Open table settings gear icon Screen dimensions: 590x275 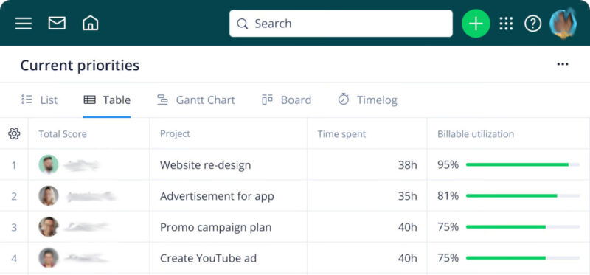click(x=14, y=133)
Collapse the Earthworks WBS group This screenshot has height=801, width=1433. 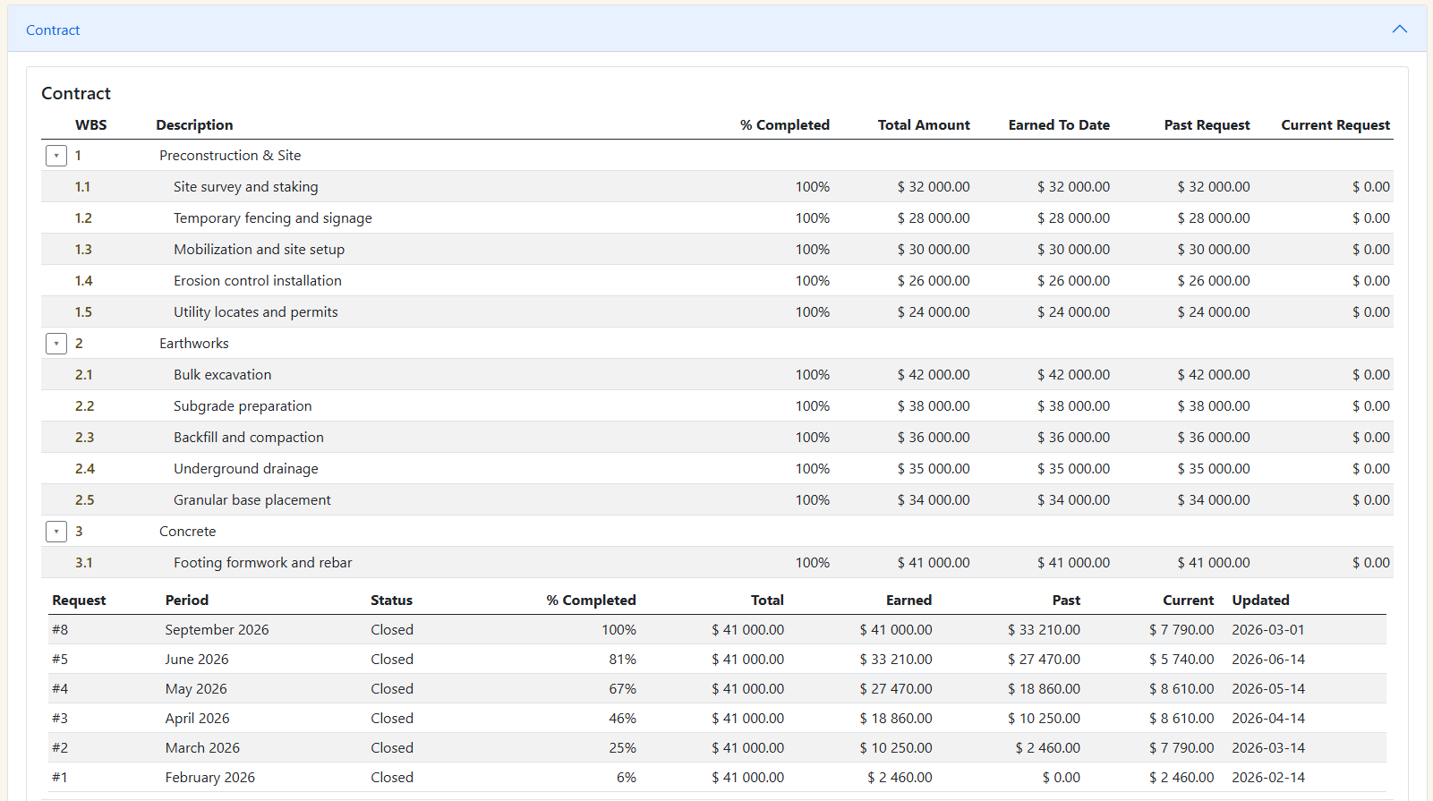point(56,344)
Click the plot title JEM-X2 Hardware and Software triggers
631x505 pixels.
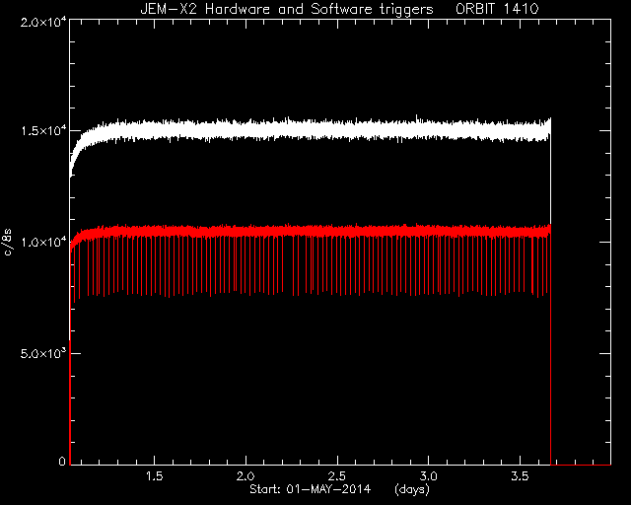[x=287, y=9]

• **WHAT IS REQUIRED**
Go back to the line containing "Click the plot" and output it and every line after it through the end of the records, exactly, but not the pictures.

• **YOUR RESPONSE**
Click the plot title JEM-X2 Hardware and Software triggers
631x505 pixels.
[x=287, y=9]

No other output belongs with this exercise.